His remarks come after the much-anticipated trial of 12 Hong Kong fugitives intercepted at sea by the Chinese coastguard while fleeing to Taiwan, was held.
The 12 suspects were detained in August when they were trying to flee to Taiwan.
Enraged by Raab's remarks, the Chinese embassy claimed that the case was given an open trial of the first instance at the People's Court of Yantian District in Shenzhen, Guangdong Province.
The embassy deemed Raab's remarks as "fact-distorting" and called the UK Government to take concrete steps to abide by international law and the basic norms governing international relations, and stop interfering immediately in Hong Kong affairs, China's internal affairs and China's judicial sovereignty, the embassy said.
Eleven out of 12 Hong Kongers, aged 16 to 33, have been already charged in Hong Kong with offences related to the last year-anti-government protests.
On August 23, the 12 boarded a speedboat at the pier of Po Toi O, a nondescript village in Sai Kung, and headed towards Taiwan.
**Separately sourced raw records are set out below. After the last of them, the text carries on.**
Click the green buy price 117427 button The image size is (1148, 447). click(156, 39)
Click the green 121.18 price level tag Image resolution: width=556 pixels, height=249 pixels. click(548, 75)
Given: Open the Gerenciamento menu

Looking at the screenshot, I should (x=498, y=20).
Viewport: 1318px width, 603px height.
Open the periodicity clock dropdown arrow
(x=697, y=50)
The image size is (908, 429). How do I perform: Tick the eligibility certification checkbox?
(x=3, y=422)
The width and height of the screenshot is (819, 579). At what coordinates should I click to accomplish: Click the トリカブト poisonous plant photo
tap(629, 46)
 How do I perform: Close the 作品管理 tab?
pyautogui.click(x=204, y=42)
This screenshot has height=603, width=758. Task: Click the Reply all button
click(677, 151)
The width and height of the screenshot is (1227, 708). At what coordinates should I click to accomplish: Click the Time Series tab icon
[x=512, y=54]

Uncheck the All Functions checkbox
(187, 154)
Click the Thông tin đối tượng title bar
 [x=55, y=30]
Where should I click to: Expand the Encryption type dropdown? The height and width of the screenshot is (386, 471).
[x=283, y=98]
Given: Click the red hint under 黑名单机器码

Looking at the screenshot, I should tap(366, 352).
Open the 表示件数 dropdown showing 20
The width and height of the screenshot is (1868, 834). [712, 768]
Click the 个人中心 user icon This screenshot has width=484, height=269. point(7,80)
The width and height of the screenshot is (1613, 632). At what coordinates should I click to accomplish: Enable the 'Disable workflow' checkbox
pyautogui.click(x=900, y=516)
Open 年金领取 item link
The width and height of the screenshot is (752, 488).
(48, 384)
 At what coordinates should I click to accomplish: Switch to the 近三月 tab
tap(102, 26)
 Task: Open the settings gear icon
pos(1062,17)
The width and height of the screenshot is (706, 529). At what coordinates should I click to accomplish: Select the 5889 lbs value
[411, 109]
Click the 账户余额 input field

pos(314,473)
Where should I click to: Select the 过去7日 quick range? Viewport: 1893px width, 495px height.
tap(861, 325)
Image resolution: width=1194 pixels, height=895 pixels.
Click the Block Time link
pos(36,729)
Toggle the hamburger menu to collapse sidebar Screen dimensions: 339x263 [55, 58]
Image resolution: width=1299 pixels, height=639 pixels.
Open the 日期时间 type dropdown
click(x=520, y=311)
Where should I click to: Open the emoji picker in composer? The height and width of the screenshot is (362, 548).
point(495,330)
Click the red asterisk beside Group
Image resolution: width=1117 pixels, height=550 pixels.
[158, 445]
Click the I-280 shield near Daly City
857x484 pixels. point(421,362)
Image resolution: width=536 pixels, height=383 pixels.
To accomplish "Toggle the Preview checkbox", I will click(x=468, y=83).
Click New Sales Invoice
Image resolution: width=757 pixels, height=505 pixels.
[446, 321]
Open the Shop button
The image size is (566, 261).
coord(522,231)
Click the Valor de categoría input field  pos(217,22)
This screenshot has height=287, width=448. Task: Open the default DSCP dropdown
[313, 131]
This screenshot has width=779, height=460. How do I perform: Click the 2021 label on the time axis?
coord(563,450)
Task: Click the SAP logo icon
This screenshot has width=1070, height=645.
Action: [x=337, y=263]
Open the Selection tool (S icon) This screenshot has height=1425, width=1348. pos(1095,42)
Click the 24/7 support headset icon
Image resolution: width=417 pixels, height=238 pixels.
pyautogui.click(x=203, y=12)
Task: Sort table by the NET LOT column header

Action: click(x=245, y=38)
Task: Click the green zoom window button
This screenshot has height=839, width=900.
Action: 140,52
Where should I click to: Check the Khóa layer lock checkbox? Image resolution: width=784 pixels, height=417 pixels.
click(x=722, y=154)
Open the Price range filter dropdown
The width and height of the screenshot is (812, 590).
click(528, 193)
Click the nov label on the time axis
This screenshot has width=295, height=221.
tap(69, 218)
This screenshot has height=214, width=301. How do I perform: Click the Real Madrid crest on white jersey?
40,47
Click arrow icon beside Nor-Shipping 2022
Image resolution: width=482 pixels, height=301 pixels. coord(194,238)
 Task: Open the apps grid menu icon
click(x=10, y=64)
However, their vessel was intercepted by the Chinese coastguard. They were arrested and have been detained ever since at the Yantian district detention centre in Shenzhen, a mainland city just across the border from Hong Kong.
Following almost three months of detention, Shenzhen police announced in late November that they had completed their investigation into the cases and handed the case over to prosecutors.
The Yantian People's Procuratorate confirmed on December 16 that 10 would face charges, while closed-door hearings would be held to decide how to deal with the other two, who are underage.
Despite information from the court last week that the trial would be held behind closed doors, staff maintained on Monday that it was in fact open to the public - before immediately noting that the gallery was full. As such, a group of diplomats from Britain, the US, Australia, France, Germany, the Netherlands, Portugal and Canada who had come to observe the trial were instead left to wait outside the court entrance.
Prior to the hearing, the US embassy in Beijing called for the detainees' release, saying their only "so-called 'crime' was to flee tyranny". Hitting back, Chinese foreign ministry spokesman Zhao Lijian said Washington had "ignored the facts, and mixed up right and wrong".